As invested as Hernández-Salazar remains in human rights efforts to separate the present from the past, and postwar from war, in order to declare “Sí hubo genocidio,” Schneider’s reproduction of the “Nunca más” message resonates with this photographer’s images. In Schneider’s words, “the time to protest is Now. It is Again. It is the necessary vigilance, the hard labor, of reiterating Nunca Más, Never Again. Never, Again. And, now, again” (186). This, effectively, is what Hernández-Salazar’s screaming angels make known. The interrupted yet insistent repetition of “never again” is also reminiscent of Insensatez’s protagonist and his compulsive recitation of testimonial excerpts. Because photography and all language are, as Derrida claims, “repeatable, iterable” in a way that causes them to differ from themselves, they are structured by the same possibility of non-truth or, more appropriately, a reconfigured type of truth (“Strange” 43). While Hernández-Salazar does not intentionally participate in such reconfiguration, continually appealing to legal authorities for recognition based on their understandings of literal truth and linear history, his work functions as testimonio insofar as it indeed fails. By failing to achieve such recognition, instead being misunderstood or destroyed by state institutions, his screaming angels function more like Benjamin’s “Angel of History”: an angel that speaks in a screaming silence, and does so over and over again.

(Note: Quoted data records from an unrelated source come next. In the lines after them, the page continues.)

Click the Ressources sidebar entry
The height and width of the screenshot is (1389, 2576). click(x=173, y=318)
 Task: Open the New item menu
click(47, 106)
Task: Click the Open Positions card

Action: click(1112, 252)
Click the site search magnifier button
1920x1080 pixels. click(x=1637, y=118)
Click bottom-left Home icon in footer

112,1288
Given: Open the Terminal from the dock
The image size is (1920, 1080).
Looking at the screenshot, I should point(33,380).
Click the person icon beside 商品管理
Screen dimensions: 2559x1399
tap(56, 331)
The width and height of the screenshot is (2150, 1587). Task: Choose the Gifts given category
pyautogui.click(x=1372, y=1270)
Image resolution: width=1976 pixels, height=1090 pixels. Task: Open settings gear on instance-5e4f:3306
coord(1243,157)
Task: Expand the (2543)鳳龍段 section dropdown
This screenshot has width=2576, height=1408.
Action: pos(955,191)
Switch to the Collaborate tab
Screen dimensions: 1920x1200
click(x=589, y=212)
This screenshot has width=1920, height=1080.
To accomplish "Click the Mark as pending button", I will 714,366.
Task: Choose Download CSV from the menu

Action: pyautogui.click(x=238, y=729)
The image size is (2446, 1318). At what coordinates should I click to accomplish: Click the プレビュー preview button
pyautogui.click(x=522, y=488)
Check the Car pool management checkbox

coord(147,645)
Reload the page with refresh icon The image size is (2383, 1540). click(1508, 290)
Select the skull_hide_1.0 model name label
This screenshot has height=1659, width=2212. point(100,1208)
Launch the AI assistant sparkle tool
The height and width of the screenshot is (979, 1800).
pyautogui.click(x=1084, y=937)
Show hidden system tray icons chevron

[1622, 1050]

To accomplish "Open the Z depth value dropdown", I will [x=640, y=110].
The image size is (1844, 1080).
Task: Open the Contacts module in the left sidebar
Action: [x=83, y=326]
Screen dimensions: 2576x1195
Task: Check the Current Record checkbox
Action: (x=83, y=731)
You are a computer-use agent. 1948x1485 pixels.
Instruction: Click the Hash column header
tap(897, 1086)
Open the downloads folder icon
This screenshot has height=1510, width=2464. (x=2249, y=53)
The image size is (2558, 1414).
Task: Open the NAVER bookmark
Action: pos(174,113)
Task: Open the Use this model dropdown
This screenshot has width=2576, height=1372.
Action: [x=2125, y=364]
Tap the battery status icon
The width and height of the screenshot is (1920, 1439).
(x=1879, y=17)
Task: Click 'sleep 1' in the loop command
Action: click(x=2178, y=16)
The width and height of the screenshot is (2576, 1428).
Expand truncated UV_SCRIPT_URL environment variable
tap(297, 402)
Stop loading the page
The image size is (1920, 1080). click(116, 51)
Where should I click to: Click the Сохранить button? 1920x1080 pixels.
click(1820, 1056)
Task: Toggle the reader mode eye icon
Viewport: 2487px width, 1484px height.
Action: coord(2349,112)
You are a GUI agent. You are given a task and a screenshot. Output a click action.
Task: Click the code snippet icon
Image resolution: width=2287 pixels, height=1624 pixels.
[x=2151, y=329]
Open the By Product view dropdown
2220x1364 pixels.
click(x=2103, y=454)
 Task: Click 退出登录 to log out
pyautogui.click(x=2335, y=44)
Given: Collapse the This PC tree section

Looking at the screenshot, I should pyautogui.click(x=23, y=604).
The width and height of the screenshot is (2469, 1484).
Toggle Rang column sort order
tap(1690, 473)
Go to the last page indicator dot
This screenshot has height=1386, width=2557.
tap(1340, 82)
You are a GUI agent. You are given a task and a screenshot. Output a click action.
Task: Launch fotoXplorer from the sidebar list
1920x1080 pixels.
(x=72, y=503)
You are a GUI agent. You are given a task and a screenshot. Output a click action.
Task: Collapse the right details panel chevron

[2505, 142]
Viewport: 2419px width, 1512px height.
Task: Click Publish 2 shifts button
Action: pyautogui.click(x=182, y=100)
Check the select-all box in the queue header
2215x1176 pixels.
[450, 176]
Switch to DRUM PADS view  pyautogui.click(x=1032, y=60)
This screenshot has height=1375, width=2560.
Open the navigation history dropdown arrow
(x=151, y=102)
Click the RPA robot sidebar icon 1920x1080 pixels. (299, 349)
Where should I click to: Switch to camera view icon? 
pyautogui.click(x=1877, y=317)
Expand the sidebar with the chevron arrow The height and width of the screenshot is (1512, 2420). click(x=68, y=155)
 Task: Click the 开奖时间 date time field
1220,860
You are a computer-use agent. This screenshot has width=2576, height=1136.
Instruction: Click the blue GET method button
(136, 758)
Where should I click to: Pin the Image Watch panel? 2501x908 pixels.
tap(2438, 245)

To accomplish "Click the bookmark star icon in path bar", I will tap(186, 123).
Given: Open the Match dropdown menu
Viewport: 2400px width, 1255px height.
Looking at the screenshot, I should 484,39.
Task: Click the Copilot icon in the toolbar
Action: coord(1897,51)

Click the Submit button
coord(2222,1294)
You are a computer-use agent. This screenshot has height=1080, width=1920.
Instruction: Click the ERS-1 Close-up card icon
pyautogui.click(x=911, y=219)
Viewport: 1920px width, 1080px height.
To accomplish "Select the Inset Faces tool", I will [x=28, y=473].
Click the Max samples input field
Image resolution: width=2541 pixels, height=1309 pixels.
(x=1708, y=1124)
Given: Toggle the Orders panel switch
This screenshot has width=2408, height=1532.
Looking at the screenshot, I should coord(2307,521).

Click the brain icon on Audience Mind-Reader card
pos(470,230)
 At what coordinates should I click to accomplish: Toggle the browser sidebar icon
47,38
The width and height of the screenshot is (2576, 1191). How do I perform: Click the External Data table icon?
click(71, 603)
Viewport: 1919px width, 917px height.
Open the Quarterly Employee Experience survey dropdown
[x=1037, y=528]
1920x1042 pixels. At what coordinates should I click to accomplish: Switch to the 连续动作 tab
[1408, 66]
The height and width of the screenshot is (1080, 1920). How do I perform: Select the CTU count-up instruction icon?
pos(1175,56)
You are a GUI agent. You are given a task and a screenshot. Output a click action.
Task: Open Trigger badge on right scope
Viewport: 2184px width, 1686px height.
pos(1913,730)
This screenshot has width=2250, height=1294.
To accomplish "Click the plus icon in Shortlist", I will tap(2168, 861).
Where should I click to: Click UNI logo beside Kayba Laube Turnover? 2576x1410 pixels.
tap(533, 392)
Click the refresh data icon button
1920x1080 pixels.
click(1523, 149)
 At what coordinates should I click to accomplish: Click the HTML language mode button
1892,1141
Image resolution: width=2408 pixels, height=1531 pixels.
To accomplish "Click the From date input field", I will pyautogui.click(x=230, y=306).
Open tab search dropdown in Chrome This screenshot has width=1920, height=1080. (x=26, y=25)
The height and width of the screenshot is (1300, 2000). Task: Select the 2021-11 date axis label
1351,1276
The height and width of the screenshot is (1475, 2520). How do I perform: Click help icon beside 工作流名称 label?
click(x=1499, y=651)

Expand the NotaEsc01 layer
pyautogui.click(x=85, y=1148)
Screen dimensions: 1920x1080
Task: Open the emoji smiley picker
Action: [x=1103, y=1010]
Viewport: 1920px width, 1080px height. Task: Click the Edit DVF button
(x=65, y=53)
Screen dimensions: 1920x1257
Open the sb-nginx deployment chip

Rather than partake of the very logic of moving on, which testimonio, neoliberalism, and human rights politics together uphold, Castellanos Moya’s novel and Hernández-Salazar’s images, with their iterations, alternatively work to reimagine history in a way that “loosen[s] the habit of linear time” (Schneider 19). Such imagination is not one of “the new forms of political imagination and organization” that Beverley anticipated, let alone acknowledged as possible, when foreclosing testimonio as a historically and politically relevant genre (78). While human rights politics continue appealing to the very institutions that refuse to verify their truths, screaming as witnessing foregrounds a testimonio that instead appeals to not deciding: not deciding on truth as provable, time as progressive, nor the testimonio genre as obsolete.

Notes

01. She ends Me llamo Rigoberta Menchú with the claim, “Sigo ocultando lo que yo considero que nadie sabe… ni un intelectual, por más que tenga muchos libros, no sabe distinguir nuestros secretos” [I continue hiding that which I consider nobody shall know… not even an intellectual, with his many books, knows how to distinguish our secrets” (271).

02. In 2001, three army officers were convicted of committing Gerardi’s assassination. This trial marked the first time that members of the Guatemalan military were tried in a civilian court.